The calcium dynamics of human dental pulp stem cells stimulated with tricalcium silicate-based cements determine their differentiation and mineralization outcome.

Calcium (Ca) signalling plays an indispensable role in dental pulp and dentin regeneration, but the Ca responses of human dental pulp stem cells (hDPSCs) stimulated with tricalcium silicate-based (TCS-based) dental biomaterials remains largely unexplored. The objective of the present study was to identify and correlate extracellular Ca concentration, intracellular Ca dynamics, pH, cytotoxicity, gene expression and mineralization ability of human dental pulp stem cells (hDPSCs) stimulated with two different TCS-based biomaterials: Biodentine and ProRoot white MTA. The hDPSCs were exposed to the biomaterials, brought in contact with the overlaying medium, with subsequent measurements of extracellular Ca and pH, and intracellular Ca changes.

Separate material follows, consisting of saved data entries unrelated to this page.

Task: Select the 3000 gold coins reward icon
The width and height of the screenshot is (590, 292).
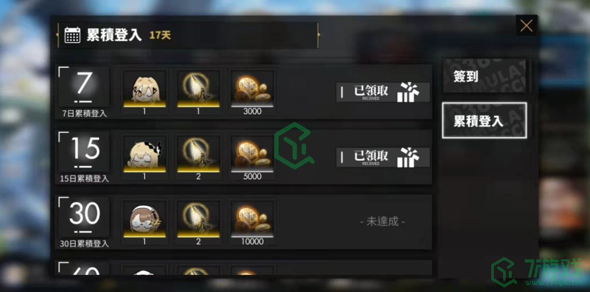Action: click(252, 88)
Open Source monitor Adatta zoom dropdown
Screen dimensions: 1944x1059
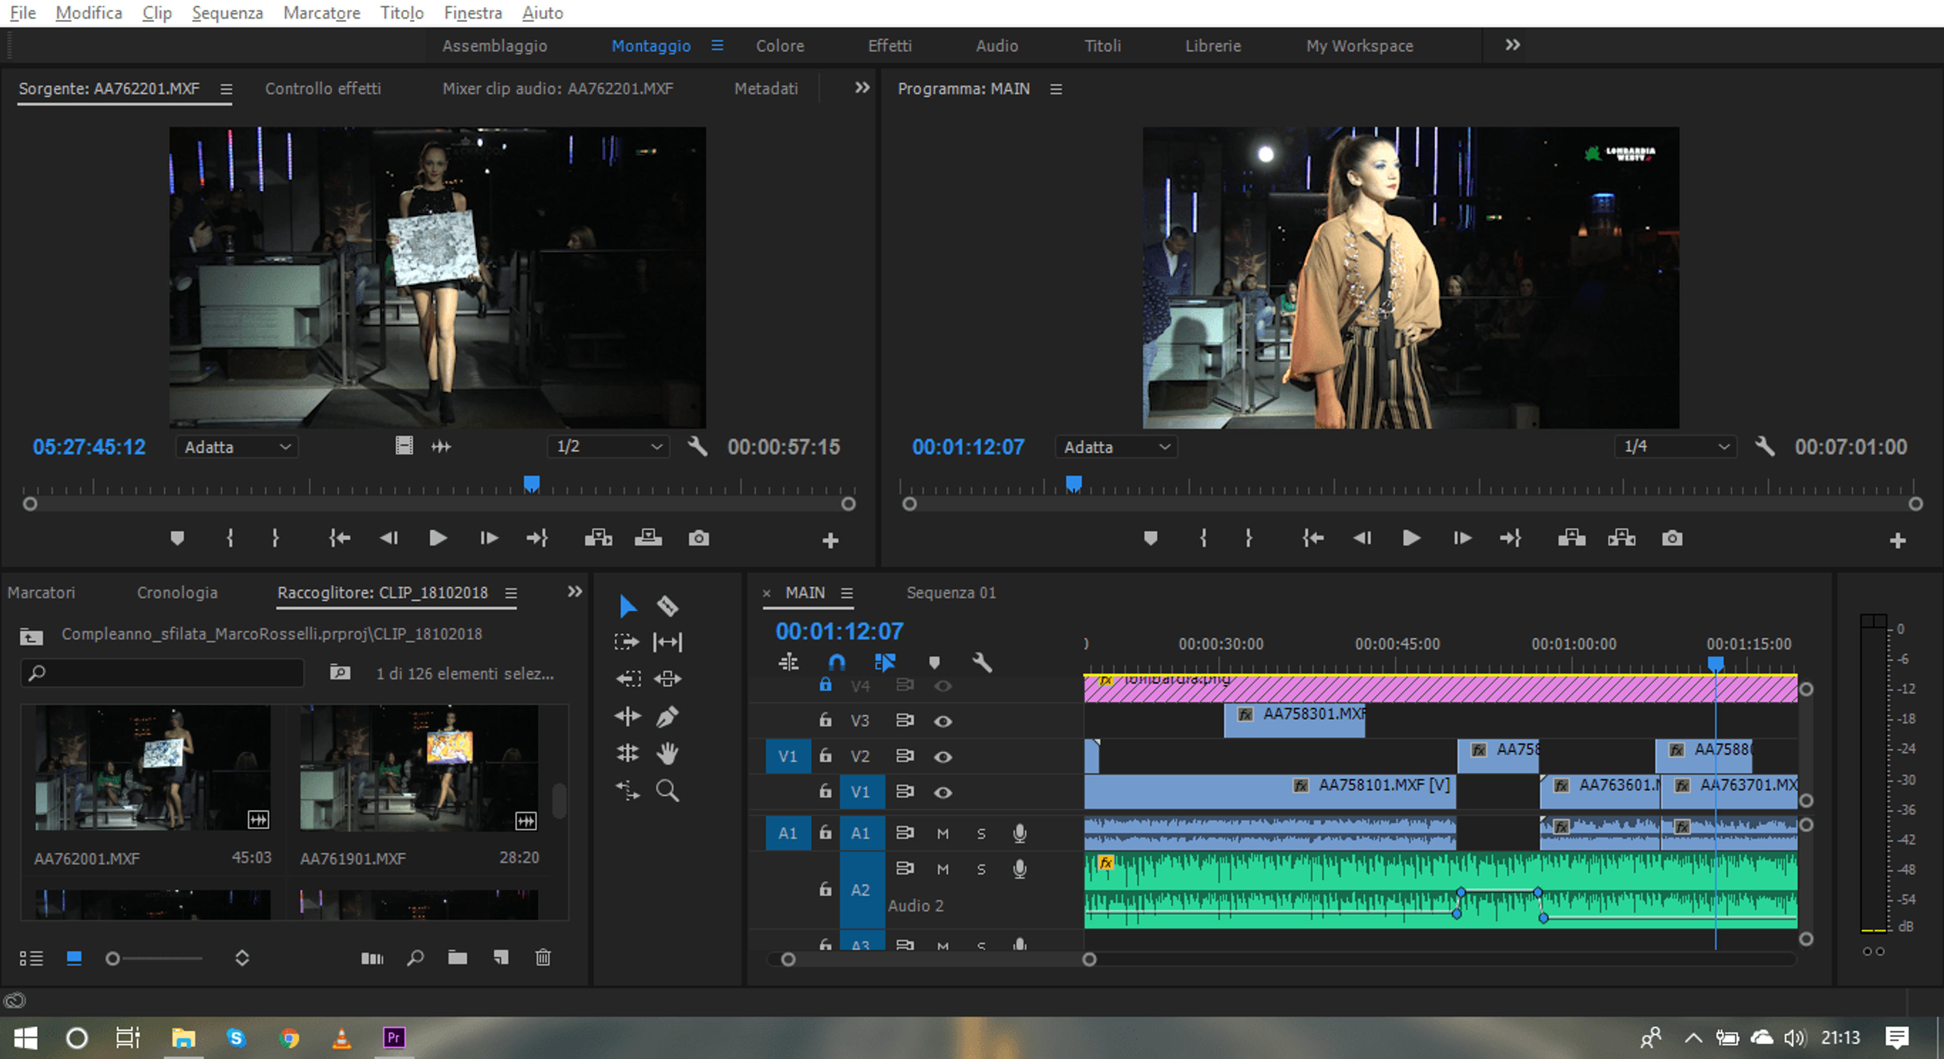pos(237,447)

Messenger RNA expression (BGLAP, TGF-β, MMP1 and BMP2), cytotoxicity (MTT and TUNEL) and mineralization potential (Alizarin red and Von Kossa staining) were then evaluated. Biodentine released significantly more Ca in the α-MEM medium than ProRoot WMTA but this had no cytotoxic impact on hDPSCs. The larger Biodentine-linked Ca release resulted in altered intracellular Ca dynamics, which attained a higher maximum amplitude, faster rise time and increased area under the curve of the Ca changes compared to ProRoot WMTA. Experiments with intracellular Ca chelation, demonstrated that the biomaterial-triggered Ca dynamics affected stem cell-related gene expression, cellular differentiation and mineralization potential. In conclusion, biomaterial-specific Ca dynamics in hDPSCs determine differentiation and mineralization outcomes, with increased Ca dynamics enhancing mineralization.